Hi! <cut>
2016-09-01 10:33:20 140078976283392 [ERROR] Slave SQL: Error during XID COMMIT: failed to update GTID state in mysql.gtid_slave_pos: 1062: Duplicate entry '0-53' for key 'PRIMARY', Gtid 0-1-52, Internal MariaDB error code: 1942
This happens because the mysql.gtid_slave_pos table is MyISAM (which is default in mysql-test-run, but not in the normal server install), and parallel replication needs to roll back a transaction after it has updated the table. Because of MyISAM, the gtid_slave_pos change cannot be rolled back.
Sorry about the myisam part. I did say in #maria at once after I sent the email that the problem with 10.2 was wrong used engine, but apparently you missed that.
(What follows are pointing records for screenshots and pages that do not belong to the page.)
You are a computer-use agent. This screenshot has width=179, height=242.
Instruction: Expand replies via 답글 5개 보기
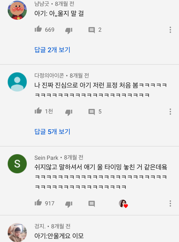tap(52, 131)
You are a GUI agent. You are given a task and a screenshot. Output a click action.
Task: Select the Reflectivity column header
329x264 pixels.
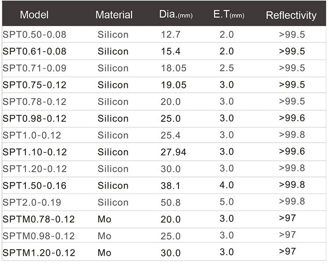click(291, 15)
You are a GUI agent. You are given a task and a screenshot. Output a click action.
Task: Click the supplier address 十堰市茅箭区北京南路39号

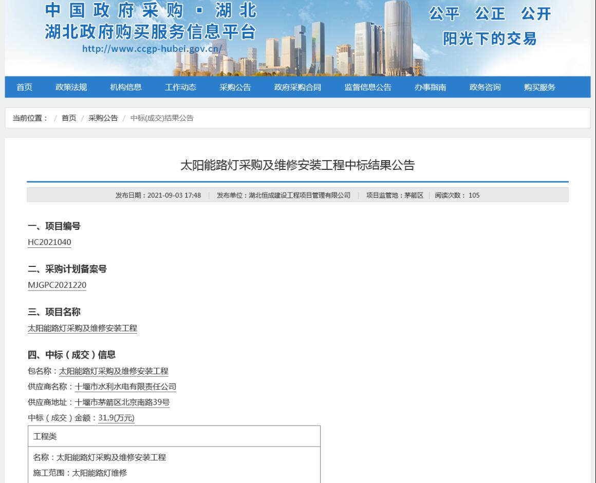[122, 402]
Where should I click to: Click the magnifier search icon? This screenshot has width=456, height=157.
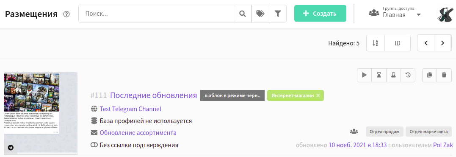pyautogui.click(x=243, y=14)
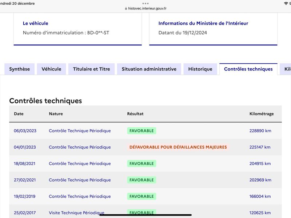Click the Date column header
Viewport: 291px width, 218px height.
pyautogui.click(x=19, y=114)
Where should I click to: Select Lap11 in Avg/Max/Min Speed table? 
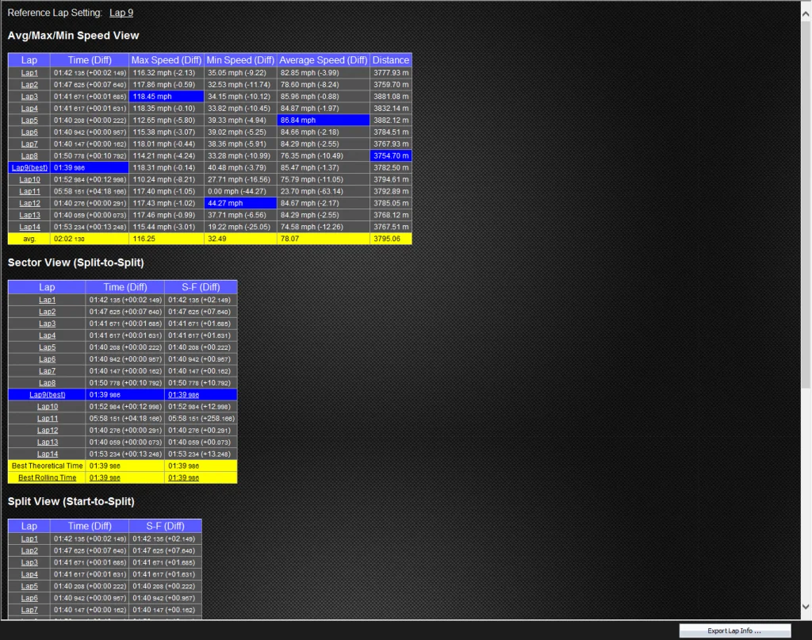click(x=29, y=192)
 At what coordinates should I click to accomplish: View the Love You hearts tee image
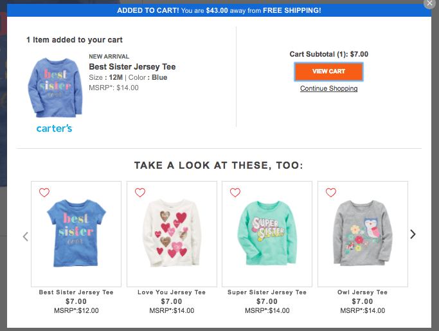click(x=172, y=233)
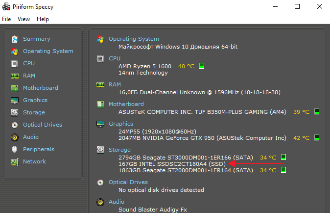Click the RAM module icon in sidebar
Screen dimensions: 330x213
coord(14,76)
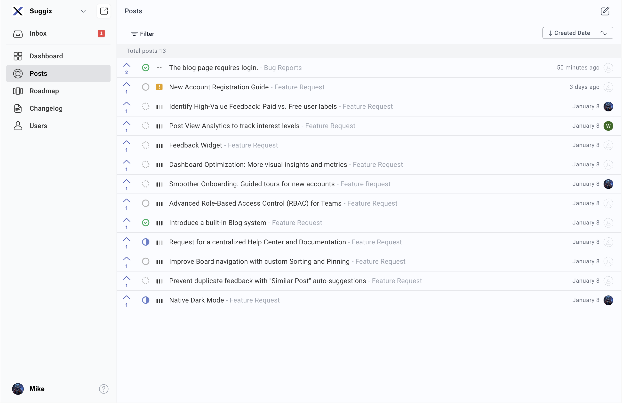Open the Post View Analytics post

(x=234, y=126)
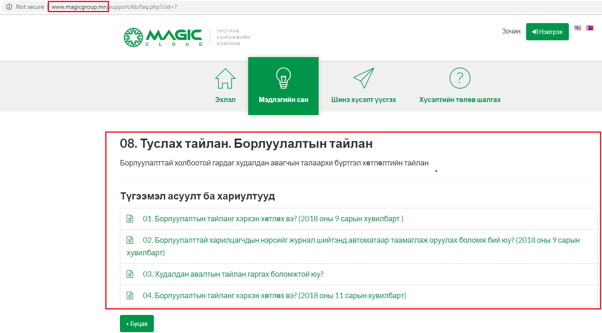
Task: Open the Эхлэл navigation tab
Action: click(x=225, y=100)
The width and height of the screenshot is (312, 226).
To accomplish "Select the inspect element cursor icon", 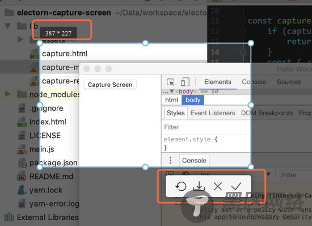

Maybe parallel replication could in this case manually undo its change in the table as part of the rollback. It's just a DELETE of the row previously inserted.
That could be a solution. In any case, I should at least look at adding a better error message if this happens.
In any case, currently the fix is to use InnoDB for the table:
--- rpl_skr.test~ 2016-09-01 10:27:21.214633498 +0200 +++ rpl_skr.test 2016-09-01 10:35:50.660242337 +0200 @@ -8,6 +8,9 @@ --connection server_2 SET @old_parallel_threads=@@GLOBAL.slave_parallel_threads; --source include/stop_slave.inc +SET sql_log_bin=0; +ALTER TABLE mysql.gtid_slave_pos ENGINE=InnoDB; +SET sql_log_bin=1; SET GLOBAL slave_parallel_threads=10; SET GLOBAL slave_parallel_mode='conservative'; --source include/start_slave.inc
Yes, same fix that I did.
bb-10.2-jan tree is a working tree for a merge of MariaDB 10.2 and MySQL 5.7
When running rpl_skr in 10.2 it takes 2 seconds When running it in the bb-10.2-jan tree it takes either a long time or we get a timeout.
This is because of errorneous merge. The original code:
if (waitee_buf_ptr) { lock_report_waiters_to_mysql(waitee_buf_ptr, start_mysql_thd, victim_trx_id);
The bb-10.2-jan code:
if (victim_trx && waitee_buf_ptr) { lock_report_waiters_to_mysql(waitee_buf_ptr, start_mysql_thd, victim_trx->id);
So if victim_trx is NULL the waits are not reported to parallel replication at all, causing the stalls and/or hangs. victim_trx is NULL unless InnoDB itself detects a deadlock.
I've attached a patch that fixes this, can also be pulled from here:
https://github.com/knielsen/server/commits/montyrpl
Or should I push it directly into bb-10.2-jan? This makes the rpl_skr.test complete correctly in < 1 second.
Thanks a lot for the patch! Jani will pull it into his working tree
This is probably because of the new lock code in lock0lock.cc and lock0wait.cc which doesn't break conflicting transaction but instead waits for a timeout
The merge appears very rough. Shouldn't the waitee_buf be integrated into the new DeadlockChecker class? Why is it necessary to thd_report_wait_for() on internal transactions like here?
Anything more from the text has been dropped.